● SOURCE PASSAGE:
Osteogenesis imperfecta

From Dog
Normal Dachshund (A) and an osteogenesis imperfecta (B), showing decreased radiopacity of the skeleton with the thin compact bone and inhomogeneous, shallow trabeculation in the entire foreleg[1]

Osteogenesis imperfecta is an autosomal-recessive genetic disorder of dogs characterized by defects in the development of collagen type I[2], resulting in fragile bones and teeth.

The disease is caused by a COL1A missense mutation in the SERPINH1 gene, a gene known to be involved in collagen maturation[1], similar to the human condition[3]. The maturation and correct folding of collagens is a complicated process involving a large number of accessory proteins and chaperones[4]. Two proteins are involved in the 3-hydroxylation of a specific proline residue in collagen I. One represents the enzymatically active prolyl-3-hydroxylase 1 and the other called cartilage-associated protein which forms a complex with the prolyl-3-hydroxylase. Separate genes are thought to be involved in these processes[5].

Collagen I is the most abundant protein in the human body and its highly ordered fibril structure is responsible for its special mechanical properties. Together with inorganic hydroxylapatite it is the main component of bones and gives them elasticity while the hydroxylapatite alone would be very brittle. Defects in the structure of the highly ordered collagen I triple helix lead to osteogenesis imperfecta

A number of dog breeds are predisposed including the Dachshund, Golden Retriever, Beagle[6], Collie[7], Poodle, Norwegian Elkhound and Bedlington Terrier[8]. In Golden Retrievers a COL1A1 mutation and in Beagles a COL1A2 mutation has been reported to cause osteogenesis imperfecta. For other canine OI cases the underlying genetic defect has not been elucidated.

Clinical signs include joint pain, spontaneous bone and teeth fractures, joint hyperlaxity, and reduced bone density on radiography[9]. Primary teeth are usually extremely thin-walled and brittle. Blood tests usually reveal severe osteopenia characterized by impairment of lamellar bone formation in the long bones, skull, and vertebral column[10].

Saved data entries:
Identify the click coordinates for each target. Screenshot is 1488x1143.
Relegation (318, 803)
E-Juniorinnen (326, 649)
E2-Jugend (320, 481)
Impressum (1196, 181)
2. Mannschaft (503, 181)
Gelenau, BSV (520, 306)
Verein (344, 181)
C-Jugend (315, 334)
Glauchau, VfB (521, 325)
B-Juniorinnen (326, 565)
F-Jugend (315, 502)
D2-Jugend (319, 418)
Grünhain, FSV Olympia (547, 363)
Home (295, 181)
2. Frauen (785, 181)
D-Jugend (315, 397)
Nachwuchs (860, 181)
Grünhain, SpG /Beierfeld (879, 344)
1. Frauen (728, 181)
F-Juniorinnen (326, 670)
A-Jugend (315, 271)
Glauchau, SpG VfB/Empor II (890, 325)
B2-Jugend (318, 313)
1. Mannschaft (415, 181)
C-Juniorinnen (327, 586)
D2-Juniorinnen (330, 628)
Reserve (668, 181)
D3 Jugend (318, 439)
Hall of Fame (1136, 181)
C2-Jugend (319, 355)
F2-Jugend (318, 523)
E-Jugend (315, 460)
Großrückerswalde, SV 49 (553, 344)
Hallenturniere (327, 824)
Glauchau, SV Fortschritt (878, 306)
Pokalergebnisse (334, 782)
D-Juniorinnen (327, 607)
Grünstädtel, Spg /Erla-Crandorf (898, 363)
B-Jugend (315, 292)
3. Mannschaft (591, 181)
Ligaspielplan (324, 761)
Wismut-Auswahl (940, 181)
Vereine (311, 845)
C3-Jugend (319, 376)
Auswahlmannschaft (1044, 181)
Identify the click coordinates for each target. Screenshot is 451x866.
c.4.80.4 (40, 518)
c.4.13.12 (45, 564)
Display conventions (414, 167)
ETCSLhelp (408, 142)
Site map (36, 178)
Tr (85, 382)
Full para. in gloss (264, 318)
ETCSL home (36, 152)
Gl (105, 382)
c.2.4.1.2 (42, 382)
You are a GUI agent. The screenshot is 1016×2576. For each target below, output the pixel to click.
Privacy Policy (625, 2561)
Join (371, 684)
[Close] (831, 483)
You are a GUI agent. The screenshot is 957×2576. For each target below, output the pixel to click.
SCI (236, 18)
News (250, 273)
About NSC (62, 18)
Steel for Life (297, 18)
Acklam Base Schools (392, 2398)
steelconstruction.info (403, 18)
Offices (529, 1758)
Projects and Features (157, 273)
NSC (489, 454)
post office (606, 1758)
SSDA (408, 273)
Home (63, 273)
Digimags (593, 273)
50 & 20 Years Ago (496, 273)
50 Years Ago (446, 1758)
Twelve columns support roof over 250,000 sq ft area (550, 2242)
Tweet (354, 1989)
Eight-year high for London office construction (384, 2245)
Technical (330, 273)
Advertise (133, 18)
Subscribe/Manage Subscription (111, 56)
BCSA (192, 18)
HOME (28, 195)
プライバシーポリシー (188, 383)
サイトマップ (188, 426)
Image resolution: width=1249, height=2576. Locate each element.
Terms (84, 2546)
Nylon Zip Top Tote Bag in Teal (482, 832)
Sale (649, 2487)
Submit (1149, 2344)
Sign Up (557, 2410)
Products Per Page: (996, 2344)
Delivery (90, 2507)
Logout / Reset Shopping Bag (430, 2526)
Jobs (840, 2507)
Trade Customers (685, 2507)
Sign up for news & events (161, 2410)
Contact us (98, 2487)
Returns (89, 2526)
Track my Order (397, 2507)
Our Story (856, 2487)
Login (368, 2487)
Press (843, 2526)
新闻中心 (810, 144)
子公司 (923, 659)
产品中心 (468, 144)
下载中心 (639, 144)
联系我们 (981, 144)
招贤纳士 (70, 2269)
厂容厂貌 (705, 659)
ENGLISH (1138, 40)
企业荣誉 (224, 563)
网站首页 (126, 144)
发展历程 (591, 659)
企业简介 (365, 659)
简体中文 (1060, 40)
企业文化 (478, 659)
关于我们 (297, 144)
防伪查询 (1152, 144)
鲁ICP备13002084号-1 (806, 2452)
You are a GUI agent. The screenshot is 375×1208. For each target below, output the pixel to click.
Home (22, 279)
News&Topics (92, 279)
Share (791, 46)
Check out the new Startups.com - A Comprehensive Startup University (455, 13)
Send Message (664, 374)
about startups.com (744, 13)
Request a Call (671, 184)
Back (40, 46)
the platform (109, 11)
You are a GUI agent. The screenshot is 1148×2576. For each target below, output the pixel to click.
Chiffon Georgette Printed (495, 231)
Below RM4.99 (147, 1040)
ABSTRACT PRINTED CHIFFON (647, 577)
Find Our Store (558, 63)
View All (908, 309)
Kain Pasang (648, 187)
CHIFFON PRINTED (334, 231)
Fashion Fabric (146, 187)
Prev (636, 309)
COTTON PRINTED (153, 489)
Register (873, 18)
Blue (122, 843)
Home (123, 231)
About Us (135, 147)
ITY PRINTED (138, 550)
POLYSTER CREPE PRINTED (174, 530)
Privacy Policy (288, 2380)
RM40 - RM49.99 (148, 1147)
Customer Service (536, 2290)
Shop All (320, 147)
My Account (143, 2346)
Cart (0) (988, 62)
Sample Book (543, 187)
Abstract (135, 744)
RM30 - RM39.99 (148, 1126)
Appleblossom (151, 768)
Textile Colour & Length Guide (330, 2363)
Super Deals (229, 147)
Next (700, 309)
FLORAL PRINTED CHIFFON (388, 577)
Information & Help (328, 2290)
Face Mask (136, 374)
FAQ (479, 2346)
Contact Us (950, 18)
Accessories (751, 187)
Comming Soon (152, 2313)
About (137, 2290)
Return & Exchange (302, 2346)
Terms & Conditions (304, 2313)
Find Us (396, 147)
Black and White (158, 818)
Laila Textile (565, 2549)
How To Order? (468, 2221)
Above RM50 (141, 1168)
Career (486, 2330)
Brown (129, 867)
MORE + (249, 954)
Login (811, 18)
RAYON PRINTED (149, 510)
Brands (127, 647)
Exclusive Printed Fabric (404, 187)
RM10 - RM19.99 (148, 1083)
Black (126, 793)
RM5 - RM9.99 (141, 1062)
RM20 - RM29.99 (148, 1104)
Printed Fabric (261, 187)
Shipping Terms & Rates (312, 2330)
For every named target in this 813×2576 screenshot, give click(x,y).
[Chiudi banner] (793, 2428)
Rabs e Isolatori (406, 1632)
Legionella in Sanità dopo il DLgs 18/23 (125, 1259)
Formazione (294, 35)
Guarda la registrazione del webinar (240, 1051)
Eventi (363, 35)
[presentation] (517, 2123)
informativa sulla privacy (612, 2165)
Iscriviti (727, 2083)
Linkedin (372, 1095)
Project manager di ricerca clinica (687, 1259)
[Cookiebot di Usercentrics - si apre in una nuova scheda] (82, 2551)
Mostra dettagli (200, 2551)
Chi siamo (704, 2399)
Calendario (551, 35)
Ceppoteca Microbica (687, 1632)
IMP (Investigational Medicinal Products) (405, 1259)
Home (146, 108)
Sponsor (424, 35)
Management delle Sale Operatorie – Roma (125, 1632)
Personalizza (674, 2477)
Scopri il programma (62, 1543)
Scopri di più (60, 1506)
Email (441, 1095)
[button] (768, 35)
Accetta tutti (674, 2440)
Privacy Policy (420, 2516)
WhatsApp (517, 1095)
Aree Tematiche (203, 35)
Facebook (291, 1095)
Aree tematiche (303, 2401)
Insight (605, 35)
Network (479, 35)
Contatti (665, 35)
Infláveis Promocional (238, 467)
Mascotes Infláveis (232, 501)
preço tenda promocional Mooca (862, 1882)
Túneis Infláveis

● ACTIVITY LIST:
**a.** Output the part of the osteogenesis imperfecta article that begins at the words containing "Collagen I is" and stops after "not been elucidated.".
**b.** For each statement, say yes or no to whether it agrees with the osteogenesis imperfecta article, and quote the deciding words from it: (i) The disorder is inherited in an autosomal-recessive manner. (ii) The underlying genetic defect has been identified for every canine case. (iii) Primary teeth are usually thick-walled.

● ANSWERS FOR THE TASKS:
**a.**
Collagen I is the most abundant protein in the human body and its highly ordered fibril structure is responsible for its special mechanical properties. Together with inorganic hydroxylapatite it is the main component of bones and gives them elasticity while the hydroxylapatite alone would be very brittle. Defects in the structure of the highly ordered collagen I triple helix lead to osteogenesis imperfecta

A number of dog breeds are predisposed including the Dachshund, Golden Retriever, Beagle[6], Collie[7], Poodle, Norwegian Elkhound and Bedlington Terrier[8]. In Golden Retrievers a COL1A1 mutation and in Beagles a COL1A2 mutation has been reported to cause osteogenesis imperfecta. For other canine OI cases the underlying genetic defect has not been elucidated.

**b.**
(i) Yes: "Osteogenesis imperfecta is an autosomal-recessive genetic disorder of dogs"
(ii) No: "For other canine OI cases the underlying genetic defect has not been elucidated."
(iii) No: "Primary teeth are usually extremely thin-walled and brittle."